The two controversial performers have been cited for their lyrics, which promote homophobia (the fear and sometimes hatred of people who are perceived as gay, lesbian, or bisexual) and violence.Bounty Killa recently performed in Guyana, and despite promises to refrain from using homophobic lyrics, the artiste blatantly violated the terms of his agreement.
Movado, meanwhile, was scheduled to perform at an upcoming event at Linden.According to Minister Rohee, several meetings were held collectively and individually with sponsors of these shows.
A joint meeting was also held with sponsors and the inter-religious bodies to discuss law and order issues for hosting such events, as well as the need for artistes to avoid gun lyrics, lewdness, and appeals to violence.
He said that commitments were made by the sponsors to ensure that these undertakings were honoured. However, the recent developments at one of these public shows have indicated that these commitments were honoured in the breach.
“Consequently, Bounty Killa has been placed on the blacklist and will not be allowed to enter this jurisdiction until such time as the authorities may determine. Similarly, on a separate and unrelated matter, the local sponsors of Movado have been informed well in advance that the Jamaican artiste will not be allowed to enter the jurisdiction for security and other reasons,”
Minister Rohee said.Popular local disc jockey DJ Garwin of the Slingerz Sound System told this newspaper that a possible ban on music with strong sexual and violent content from the national radio will not affect his programme.“I don’t play much of their (Movado and Bounty Killa) music.

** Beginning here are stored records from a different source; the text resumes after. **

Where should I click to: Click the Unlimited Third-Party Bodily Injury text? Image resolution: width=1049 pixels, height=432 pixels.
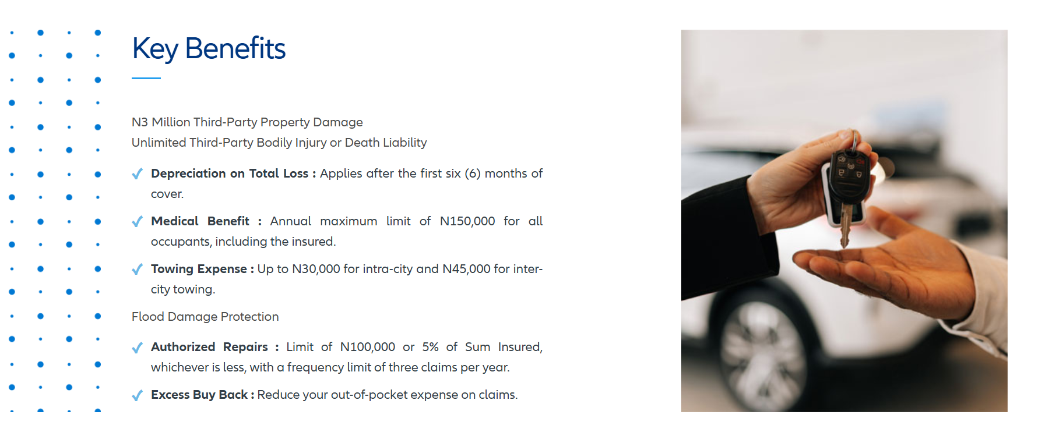click(279, 143)
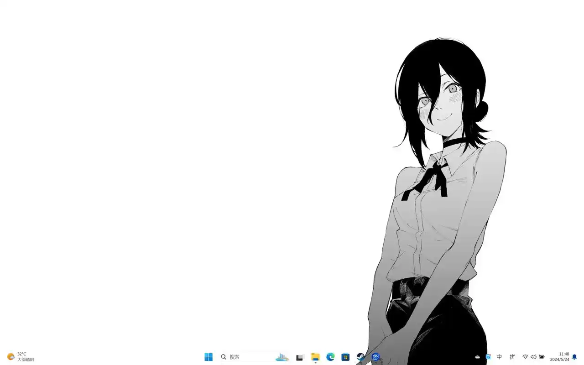The height and width of the screenshot is (365, 584).
Task: Open the Microsoft Edge browser
Action: click(x=330, y=357)
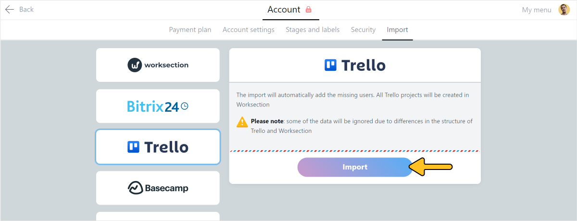The image size is (577, 221).
Task: Click the Basecamp logo icon
Action: [x=136, y=188]
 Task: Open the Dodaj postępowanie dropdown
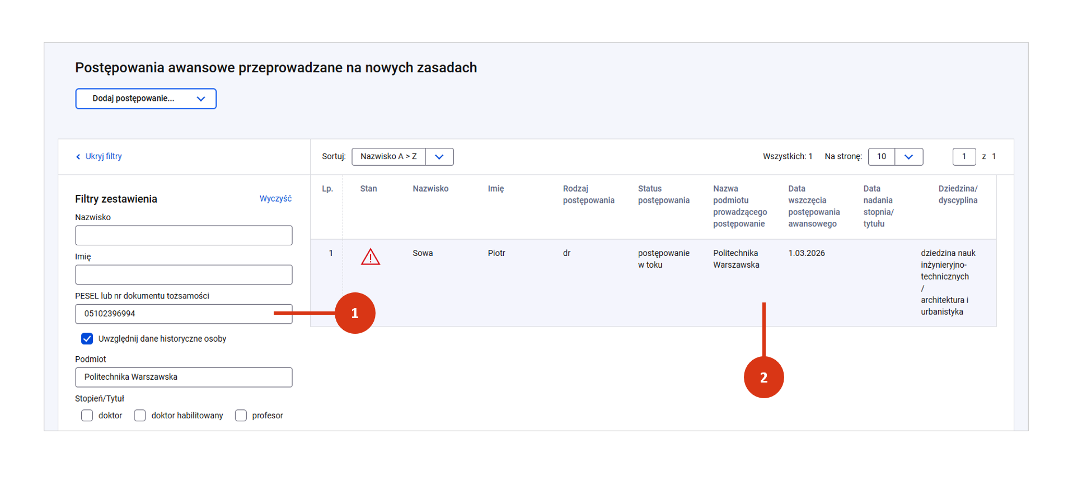(x=146, y=99)
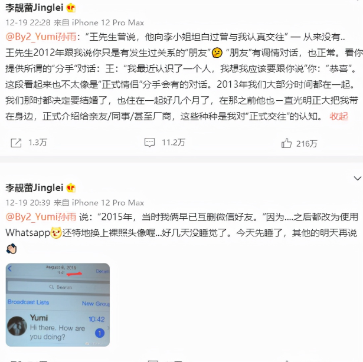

If it is a dance, yes, because some people like it and they respond but on radio with more listeners you have to be responsible,” DJ Garwin told Kaieteur News.Former Programme Manager of the Guyana Broadcasting Corporation, Margaret Lawrence, in an invited comment said that there is a general rule that offensive lyrics such as those degrading women and advocating violence should not be allowed on the airwaves.
“When I was at radio, producers had to submit a music sheet beforehand and the music director would usually look at it and approve it. You can’t ban Movado on one hand and then play his music on the airwaves. It must be consistent,” Lawrence told this newspaper.
One Jamaican radio producer said on a recent call-in programme that he could not see why the two artistes had to resort to the type of performance that would hurt them in the long run. “They are both talented artistes.” Meanwhile, another local radio personality who asked not to be named noted that should the ban be extended to radio, it will certainly help local artistes.
“I don’t mind the ban, since it is not in keeping with what the youngsters should be hearing. If the ban will benefit the airing of more music by local artistes, then it is welcomed.”